International researchers led by ancient DNA experts from the University of Adelaide, Australia, said that they had settled the longstanding issue of the origins of the people who introduced farming to Europe some 8,000 years ago.
DNA carefully extracted from a complete graveyard of Early Neolithic farmers unearthed at the town of Derenburg in Saxony-Anhalt, central Germany, suggests that farming was introduced to Europe from people living in the Ancient Near East.
The detailed genetic study of one of the first farming communities in Europe, from central Germany, reveals marked similarities with populations living in the Ancient Near East (modern-day Turkey, Iraq and other countries) rather than those from Europe, the Australian Centre for Ancient DNA (ACAD) at the University of Adelaide said in a news statement about the research.
“This overturns current thinking, which accepts that the first European farming populations were constructed largely from existing populations of hunter-gatherers, who had either rapidly learned to farm or interbred with the invaders,” said project leader Professor Alan Cooper, director of ACAD.

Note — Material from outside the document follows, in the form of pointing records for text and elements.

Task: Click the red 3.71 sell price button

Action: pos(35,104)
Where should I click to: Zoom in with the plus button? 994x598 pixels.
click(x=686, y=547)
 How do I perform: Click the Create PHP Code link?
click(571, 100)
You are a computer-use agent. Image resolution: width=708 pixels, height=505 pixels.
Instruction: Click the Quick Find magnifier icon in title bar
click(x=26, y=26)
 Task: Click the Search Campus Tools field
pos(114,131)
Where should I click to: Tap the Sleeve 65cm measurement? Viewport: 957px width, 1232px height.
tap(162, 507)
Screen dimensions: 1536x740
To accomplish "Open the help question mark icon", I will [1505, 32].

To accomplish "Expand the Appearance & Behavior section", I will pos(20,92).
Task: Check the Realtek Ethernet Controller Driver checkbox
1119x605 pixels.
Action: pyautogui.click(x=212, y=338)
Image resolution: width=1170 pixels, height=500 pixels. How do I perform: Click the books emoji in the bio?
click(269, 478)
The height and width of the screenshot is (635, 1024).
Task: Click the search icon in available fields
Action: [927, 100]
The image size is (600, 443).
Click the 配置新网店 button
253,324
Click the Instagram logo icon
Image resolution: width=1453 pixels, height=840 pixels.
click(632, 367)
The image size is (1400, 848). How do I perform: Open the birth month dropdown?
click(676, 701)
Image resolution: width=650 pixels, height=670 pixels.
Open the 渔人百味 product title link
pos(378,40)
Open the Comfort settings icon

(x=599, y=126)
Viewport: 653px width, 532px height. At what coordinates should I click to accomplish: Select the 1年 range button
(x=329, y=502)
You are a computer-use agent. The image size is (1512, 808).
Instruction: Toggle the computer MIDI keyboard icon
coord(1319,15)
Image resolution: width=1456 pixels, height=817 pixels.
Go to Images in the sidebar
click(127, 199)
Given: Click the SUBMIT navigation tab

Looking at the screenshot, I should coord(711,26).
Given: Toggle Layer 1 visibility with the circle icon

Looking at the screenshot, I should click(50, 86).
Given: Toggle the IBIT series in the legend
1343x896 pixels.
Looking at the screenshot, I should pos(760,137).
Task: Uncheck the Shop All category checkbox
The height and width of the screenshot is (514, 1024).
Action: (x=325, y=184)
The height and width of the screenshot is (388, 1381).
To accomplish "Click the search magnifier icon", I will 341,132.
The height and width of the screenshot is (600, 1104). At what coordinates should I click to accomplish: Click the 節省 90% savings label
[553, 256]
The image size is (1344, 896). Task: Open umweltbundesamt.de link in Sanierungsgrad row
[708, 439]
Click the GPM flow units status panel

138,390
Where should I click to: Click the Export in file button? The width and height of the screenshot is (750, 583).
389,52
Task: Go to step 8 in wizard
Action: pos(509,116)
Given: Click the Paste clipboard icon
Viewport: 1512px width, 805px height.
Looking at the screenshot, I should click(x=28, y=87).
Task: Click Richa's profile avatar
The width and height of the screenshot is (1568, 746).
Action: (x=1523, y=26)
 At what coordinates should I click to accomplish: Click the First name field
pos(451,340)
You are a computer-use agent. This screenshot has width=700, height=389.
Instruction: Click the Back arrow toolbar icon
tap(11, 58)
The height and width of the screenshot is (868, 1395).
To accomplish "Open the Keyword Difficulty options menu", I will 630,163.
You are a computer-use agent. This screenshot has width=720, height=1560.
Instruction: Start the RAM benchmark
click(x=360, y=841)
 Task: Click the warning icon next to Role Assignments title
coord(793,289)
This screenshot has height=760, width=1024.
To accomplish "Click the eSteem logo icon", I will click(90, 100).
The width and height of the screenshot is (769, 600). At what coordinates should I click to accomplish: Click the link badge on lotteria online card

Invaders With Revolutionary Ideas
“We have finally resolved the question of who the first farmers in Europe were–invaders with revolutionary new ideas, rather than populations of Stone Age hunter-gatherers who already existed in the area,” said Wolfgang Haak, lead author and senior research associate with ACAD at the University of Adelaide.
“We’ve been able to apply new, high-precision ancient DNA methods to create a detailed genetic picture of this ancient farming population, and reveal that it was radically different to the nomadic populations already present in Europe.
“We have also been able to use genetic signatures to identify a potential route from the Near East and Anatolia, where farming evolved around 11,000 years ago, via south-eastern Europe and the Carpathian Basin (today’s Hungary) into Central Europe,” Haak said.
Archaeology and Genetics Combined
“This work was only possible due to the close collaboration of archaeologists excavating the skeletons, to ensure that no modern human DNA contaminated the remains, and nicely illustrates the potential when archaeology and genetics are combined,” said Kurt Werner Alt, a professor at the collaborating Institute of Anthropology in Mainz, Germany.
The study involved researchers from the University of Mainz and State Heritage Museum in Halle, Germany, the Russian Academy of Sciences and members of the National Geographic Society’s Genographic Project, of which Cooper is a principal investigator and Haak is a senior research associate.
Genographic Project Director Spencer Wells commented: “This is a valuable insight into a revolutionary moment in European prehistory, when humanity left behind its ancient hunter-gatherer lifestyle and adopted farming.”
The Genographic Project led by National Geographic Explorer-in-Residence Spencer Wells and a team of international scientists and IBM researchers, uses genetic and computational technologies to analyze historical patterns in DNA from participants around the world to better understand human genetic roots.
Wells examines the transition to agriculture, and its ongoing effects on human biology and culture, in his book Pandora’s Seed: The Unforeseen Cost of Civilization.
“We’ve always recognized the profound cultural significance of this transition, which led to development of what we think of as ‘civilization,'” Wells said in an email to Nat Geo News Watch today.
“Through the ancient DNA analysis carried out by our Adelaide team we’ve now gained an insight into the genetic transition that accompanied it.
“The study highlights the power of incorporating ancient DNA results into our growing collection of genetic data from modern populations, and we anticipate that in the future these methods will provide important insights into the dynamics of other key cultural shifts in human history.”